Objetivo do exercício:
Escreva a continuação do texto sobre Machado de Assis e a filosofia da ponta do nariz, começando logo depois da última frase apresentada.

### Texto extraído ###

Machado: A Filosofia da Ponta do Nariz, o Humanitismo e o Brasil

Durante o século XIX, a Europa sofreu grandes mudanças

sócio - políticas. Os ideais de liberdade difundidos pela

Revolução Francesa de 1789, os quais foram “abafados”

pelas nações européias até as proximidades de 1850,

apareceram com grande força a partir de então,

manifestando-se através de lutas e da fermentação de

idéias políticas.

Quanto ao Brasil, a sociedade era formada de uma pequena

elite constituída por grandes fazendeiros e grandes

empresários, num segundo nível, um pouco abaixo do

primeiro. Havia ainda uma classe mais pobre, na qual se

enquadravam os trabalhadores das fazendas, os operários –

vários deles imigrantes- e uma nova classe, tanto ou mais

miserável, formada pelos escravos, que, ao ganhar a

liberdade, acabavam recendendo também o abandono.

Em Memórias Póstumas de Brás Cubas, grande obra de Machado

de Assis, é uma leitura dessas “idéias novas”- os vários

ismos- Positivismo, Liberalismo, Evolucionismo... etc, até

então surgidos, dentro do contexto brasileiro, mostrando,

por meio cômico e crítico, a estranha combinação que

moldava a sociedade brasileira. Como ser atrasado e

moderno ao mesmo tempo? Como despropositadamente misturar

liberalismo e escravismo? É a partir dessas perguntas, que

Machado, por meio dos atos e pensamentos de sua personagem

Brás Cubas, denuncia o ridículo, as inadequações e as

parcas condições do Brasil de aderir aos novos princípios

políticos, “não há por ora no nosso ambiente a força

necessária à invenção de doutrinas novas”.

O prazer do cavaleiro ilustrado Brás cubas é rebaixar tudo

e todos para que ele se torne o maior. Tal personagem,

volúvel e caprichosa, se mostra moderna, renovada de

idéias, no entanto, é apenas ornato, nada é feito ou

assimilado de forma oportuna ao contexto brasileiro para

que algo realmente novo venha e aconteça. Como Nietzche

bem argumentaria: “Um político (uma elite escravista)

divide os seres humanos em duas classes: instrumentos e

inimigos”.

Se em qualquer lugar que se encontre uma criatura viva,

se encontra desejo de poder, torna-se possível a

compreensão da filosofia dita Ponta do Nariz expressa no

capítulo XLIX. “Cada homem tem necessidade e poder de

contemplar o seu próprio nariz (...) tal contemplação,

cujo efeito é a subordinação do universo a um nariz

somente, constitui o equilíbrio das sociedades”. Ao olhar

para a ponta do nariz, tal recolhimento que o sujeito faz

ao seu íntimo, lhe permite fazer escolhas e ir ao encontro

das circunstâncias que forem mais adequadas aos seus

interesses pessoais, ainda que injustamente. Devido a sua

característica (física) e social desvantajosa, a ausência

de ponta no nariz em um indivíduo é como se revelasse uma

impossibilidade de independência crítica diante da

opressão e dos interesses burgueses.

### Dados fornecidos ###

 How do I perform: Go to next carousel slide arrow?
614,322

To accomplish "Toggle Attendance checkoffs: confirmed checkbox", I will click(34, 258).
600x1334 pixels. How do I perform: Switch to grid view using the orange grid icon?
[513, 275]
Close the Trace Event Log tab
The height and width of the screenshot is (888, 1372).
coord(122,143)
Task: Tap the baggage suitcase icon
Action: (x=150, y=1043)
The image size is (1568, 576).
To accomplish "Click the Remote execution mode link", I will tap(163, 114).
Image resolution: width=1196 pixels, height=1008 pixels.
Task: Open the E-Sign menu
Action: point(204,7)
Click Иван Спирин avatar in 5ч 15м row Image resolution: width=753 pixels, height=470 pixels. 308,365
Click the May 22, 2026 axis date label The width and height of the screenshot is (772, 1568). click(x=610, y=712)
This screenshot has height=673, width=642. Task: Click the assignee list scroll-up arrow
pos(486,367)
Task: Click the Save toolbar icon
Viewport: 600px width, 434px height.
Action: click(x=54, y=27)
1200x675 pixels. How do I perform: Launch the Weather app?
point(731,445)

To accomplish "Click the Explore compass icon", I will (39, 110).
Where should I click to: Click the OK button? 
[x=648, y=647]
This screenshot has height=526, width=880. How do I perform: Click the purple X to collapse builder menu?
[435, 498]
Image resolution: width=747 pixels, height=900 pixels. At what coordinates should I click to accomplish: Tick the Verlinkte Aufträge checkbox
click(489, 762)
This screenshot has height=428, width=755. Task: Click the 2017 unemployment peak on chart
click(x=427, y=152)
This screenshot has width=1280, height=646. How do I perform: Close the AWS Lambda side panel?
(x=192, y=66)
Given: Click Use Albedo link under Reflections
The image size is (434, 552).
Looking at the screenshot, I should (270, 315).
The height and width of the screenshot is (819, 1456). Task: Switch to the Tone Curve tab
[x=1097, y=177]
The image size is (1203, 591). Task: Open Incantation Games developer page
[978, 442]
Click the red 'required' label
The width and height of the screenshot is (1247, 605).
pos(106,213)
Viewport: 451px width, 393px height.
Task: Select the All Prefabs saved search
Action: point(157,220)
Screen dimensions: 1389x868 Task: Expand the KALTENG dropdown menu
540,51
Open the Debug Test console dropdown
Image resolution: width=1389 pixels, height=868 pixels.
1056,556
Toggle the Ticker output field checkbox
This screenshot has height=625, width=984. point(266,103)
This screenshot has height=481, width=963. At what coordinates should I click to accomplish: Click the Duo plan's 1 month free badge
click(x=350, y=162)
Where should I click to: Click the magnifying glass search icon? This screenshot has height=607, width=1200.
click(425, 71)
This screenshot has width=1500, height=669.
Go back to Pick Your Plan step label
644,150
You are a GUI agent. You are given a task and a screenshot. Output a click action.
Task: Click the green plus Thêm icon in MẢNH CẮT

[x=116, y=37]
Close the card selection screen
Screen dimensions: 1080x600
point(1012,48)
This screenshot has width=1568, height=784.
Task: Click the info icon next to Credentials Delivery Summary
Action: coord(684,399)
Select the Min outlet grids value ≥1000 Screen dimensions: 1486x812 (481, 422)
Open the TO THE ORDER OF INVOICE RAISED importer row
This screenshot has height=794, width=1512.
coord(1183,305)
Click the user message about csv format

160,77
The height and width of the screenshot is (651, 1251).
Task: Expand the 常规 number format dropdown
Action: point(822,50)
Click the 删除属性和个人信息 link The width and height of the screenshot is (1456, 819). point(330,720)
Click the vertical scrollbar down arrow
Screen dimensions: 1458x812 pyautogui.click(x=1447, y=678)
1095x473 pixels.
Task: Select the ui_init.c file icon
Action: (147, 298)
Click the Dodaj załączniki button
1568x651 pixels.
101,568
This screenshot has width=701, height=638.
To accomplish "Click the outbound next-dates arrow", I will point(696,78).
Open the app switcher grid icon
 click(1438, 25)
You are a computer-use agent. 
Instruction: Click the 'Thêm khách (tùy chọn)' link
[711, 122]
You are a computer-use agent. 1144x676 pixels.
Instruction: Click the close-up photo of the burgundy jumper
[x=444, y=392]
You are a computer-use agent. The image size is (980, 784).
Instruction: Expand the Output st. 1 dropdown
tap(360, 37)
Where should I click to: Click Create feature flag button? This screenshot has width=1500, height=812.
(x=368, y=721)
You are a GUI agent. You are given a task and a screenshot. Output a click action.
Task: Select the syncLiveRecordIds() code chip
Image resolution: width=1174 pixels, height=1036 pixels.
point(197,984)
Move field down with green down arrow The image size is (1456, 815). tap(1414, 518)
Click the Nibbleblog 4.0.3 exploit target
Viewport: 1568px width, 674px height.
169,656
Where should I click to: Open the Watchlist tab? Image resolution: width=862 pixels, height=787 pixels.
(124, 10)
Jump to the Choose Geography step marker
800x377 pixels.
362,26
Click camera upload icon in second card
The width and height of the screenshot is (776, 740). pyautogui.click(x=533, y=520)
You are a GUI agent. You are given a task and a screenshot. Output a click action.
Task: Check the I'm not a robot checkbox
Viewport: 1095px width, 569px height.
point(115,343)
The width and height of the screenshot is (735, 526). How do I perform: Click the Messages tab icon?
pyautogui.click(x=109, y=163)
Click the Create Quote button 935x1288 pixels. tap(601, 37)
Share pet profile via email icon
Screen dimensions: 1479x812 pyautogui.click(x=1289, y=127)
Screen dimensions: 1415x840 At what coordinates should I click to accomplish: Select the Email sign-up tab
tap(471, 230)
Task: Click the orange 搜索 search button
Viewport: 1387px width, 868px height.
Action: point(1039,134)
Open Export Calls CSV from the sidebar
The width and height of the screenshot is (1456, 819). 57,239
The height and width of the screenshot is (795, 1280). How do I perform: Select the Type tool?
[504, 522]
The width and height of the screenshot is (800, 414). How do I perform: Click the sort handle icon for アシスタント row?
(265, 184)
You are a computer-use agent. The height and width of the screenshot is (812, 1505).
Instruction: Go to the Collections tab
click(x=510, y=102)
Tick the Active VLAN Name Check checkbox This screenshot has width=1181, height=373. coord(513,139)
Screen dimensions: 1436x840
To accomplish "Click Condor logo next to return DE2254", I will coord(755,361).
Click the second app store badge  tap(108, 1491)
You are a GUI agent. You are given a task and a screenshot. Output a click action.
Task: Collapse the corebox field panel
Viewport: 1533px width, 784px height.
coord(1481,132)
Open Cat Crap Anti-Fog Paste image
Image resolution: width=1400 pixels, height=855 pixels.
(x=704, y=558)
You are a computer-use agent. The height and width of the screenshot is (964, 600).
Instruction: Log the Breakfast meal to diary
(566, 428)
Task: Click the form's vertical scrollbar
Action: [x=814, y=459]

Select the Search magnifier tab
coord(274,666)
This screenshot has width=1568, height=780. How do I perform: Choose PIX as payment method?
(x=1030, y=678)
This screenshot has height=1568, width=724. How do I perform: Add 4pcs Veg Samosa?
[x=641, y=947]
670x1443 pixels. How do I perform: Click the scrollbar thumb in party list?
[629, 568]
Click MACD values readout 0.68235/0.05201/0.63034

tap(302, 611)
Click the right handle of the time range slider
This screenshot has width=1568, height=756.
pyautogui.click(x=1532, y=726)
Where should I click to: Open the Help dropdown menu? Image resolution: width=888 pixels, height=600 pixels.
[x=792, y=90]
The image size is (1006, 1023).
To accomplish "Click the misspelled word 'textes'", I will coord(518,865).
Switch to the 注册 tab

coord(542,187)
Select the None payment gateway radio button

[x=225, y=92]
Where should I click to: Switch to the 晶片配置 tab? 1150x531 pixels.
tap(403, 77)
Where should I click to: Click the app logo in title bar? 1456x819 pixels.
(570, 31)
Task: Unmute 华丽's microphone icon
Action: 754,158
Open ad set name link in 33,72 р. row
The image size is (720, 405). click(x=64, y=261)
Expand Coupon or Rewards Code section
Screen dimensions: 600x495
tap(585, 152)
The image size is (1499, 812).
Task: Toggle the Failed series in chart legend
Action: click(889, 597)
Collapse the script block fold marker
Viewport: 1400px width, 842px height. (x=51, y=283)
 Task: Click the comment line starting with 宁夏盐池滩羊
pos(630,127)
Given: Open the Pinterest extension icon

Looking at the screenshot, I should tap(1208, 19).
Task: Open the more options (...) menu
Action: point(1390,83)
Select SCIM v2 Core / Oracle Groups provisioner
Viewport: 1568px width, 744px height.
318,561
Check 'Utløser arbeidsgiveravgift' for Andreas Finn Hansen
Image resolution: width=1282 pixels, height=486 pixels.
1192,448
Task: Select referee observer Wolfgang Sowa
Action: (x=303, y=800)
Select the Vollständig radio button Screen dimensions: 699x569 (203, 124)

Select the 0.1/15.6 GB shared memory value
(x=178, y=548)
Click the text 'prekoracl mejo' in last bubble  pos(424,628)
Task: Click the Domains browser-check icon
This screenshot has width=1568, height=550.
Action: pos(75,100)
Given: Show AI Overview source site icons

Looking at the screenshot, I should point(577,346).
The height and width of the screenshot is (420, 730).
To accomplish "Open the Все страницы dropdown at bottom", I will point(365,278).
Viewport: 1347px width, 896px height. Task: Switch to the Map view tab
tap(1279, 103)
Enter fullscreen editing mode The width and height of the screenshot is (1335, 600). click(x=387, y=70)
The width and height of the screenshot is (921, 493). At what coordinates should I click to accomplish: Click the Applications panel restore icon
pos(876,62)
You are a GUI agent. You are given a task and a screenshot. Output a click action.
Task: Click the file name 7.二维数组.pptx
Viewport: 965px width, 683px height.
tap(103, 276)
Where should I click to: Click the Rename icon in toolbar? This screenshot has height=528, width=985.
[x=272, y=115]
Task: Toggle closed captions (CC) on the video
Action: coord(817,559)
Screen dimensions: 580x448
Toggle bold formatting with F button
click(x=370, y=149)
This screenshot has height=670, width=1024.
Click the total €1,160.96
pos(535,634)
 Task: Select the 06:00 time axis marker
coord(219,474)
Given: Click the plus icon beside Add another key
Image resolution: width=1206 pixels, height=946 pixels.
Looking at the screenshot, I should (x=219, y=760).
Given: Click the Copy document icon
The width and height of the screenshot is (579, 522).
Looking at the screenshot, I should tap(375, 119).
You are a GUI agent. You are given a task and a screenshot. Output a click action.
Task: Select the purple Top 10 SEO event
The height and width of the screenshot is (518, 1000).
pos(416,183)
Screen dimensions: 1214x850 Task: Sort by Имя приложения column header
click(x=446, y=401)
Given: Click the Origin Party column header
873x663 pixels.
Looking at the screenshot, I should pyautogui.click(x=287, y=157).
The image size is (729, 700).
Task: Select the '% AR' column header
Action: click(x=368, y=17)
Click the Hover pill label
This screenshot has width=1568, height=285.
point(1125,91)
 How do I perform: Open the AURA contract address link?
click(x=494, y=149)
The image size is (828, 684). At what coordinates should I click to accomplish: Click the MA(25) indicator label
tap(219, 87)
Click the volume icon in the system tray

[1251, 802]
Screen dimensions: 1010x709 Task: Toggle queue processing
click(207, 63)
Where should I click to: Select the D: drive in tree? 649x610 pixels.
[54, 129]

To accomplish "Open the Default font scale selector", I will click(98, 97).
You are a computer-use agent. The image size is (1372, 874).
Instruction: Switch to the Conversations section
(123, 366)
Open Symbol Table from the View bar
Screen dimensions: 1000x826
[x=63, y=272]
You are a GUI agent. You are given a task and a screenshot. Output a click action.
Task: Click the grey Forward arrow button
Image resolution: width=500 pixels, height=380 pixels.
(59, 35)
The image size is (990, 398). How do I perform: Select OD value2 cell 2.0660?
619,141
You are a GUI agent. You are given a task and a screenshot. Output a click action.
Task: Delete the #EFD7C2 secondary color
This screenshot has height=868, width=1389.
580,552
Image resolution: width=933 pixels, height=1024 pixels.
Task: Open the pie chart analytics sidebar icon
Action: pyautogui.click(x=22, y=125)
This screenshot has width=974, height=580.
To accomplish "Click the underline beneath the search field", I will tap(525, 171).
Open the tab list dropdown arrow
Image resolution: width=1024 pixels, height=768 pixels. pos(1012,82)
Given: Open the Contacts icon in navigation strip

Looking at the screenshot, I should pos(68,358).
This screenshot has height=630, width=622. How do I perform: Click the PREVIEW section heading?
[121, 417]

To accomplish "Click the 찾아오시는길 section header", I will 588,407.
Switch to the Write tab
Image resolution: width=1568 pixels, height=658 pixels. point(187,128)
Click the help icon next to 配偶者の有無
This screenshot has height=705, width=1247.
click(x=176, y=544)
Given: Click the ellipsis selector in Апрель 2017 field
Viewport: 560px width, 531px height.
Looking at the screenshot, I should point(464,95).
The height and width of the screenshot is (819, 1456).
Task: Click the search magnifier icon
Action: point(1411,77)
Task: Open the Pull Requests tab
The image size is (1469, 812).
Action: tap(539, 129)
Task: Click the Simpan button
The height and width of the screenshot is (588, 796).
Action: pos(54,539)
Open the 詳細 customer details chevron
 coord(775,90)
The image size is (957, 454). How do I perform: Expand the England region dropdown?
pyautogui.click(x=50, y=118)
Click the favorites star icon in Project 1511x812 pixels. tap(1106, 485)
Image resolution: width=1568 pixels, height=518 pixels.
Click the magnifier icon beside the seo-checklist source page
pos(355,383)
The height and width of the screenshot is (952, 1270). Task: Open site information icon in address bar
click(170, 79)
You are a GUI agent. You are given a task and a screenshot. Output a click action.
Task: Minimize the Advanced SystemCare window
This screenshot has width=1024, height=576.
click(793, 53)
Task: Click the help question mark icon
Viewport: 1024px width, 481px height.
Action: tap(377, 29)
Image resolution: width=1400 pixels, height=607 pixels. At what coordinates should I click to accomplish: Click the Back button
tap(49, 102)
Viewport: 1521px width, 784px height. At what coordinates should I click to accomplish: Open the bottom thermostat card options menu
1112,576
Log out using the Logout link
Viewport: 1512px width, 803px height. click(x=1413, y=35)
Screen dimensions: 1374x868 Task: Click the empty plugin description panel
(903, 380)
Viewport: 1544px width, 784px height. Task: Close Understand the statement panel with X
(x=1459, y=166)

###

Resultado final:
O que sempre estará em jogo é o papel da burguesia, seu

espírito de competição, seu egocentrismo e manipulação,

aquela que subestima tudo que considera inferior e resume

o mundo a sua própria existência. Igualdade sim, mas no

comércio, isto é, no ato de compra e venda, todas as

eventuais desigualdades sociais entre compradores e

vendedores (caso do Brasil) não tinham importância.

Tratando-se agora da filosofia do Humanitismo, criada por

outra personagem machadiana, Quincas Borba é uma sátira

devido ao surgimento de tantos “ismos”, destinada a

arruinar todos os demais sistemas. O Humanitismo concebia

as guerras, rebeliões, a inveja, toda e qualquer forma de

competição e luta, para que a vida não se tornasse uma

monótona rotina universal, onde, usando a terminologia de

Darwin, sobrevivem os mais aptos. Ora, em uma sociedade

como a do Brasil, com plena desigualdade (grandes

fazendeiros e empresários), e na base do triângulo, uma

maioria miserável (imigrantes, escravos e operários), uma

competição entre tais classes, a minoria, mesmo sendo

minoria, ganharia.

Enfim, os mecanismos que movimentam o sistema Humanista

são acelerados quando há maior amor a si próprio, o homem

não só está no centro do universo, como também

propriamente se considera um universo dentro de outro.

Assim, a crítica, entre outros fatores, está na

contradição de dizer que competir, lutar... Princípios que

nos remetem a pensar em algo dinâmico, não aconteciam de

maneira ativa em sociedades como a brasileira, onde a

burguesia liberal, com sua economia de mercado, se

assentava estaticamente sobre a escravidão. Machado, ao

colocar as variadas formas do pensamento moderno sujeitas

ao acaso das vontades de Brás Cubas, explorou e criticou

de modo cômico estas inusitadas inadequações brasileiras,

trazendo à tona as ironias, mostrando que as soluções

trazidas por tantas teorias científicas seriam no mínimo

ilusórias, na verdade, uma grande piada em solo

brasileiro.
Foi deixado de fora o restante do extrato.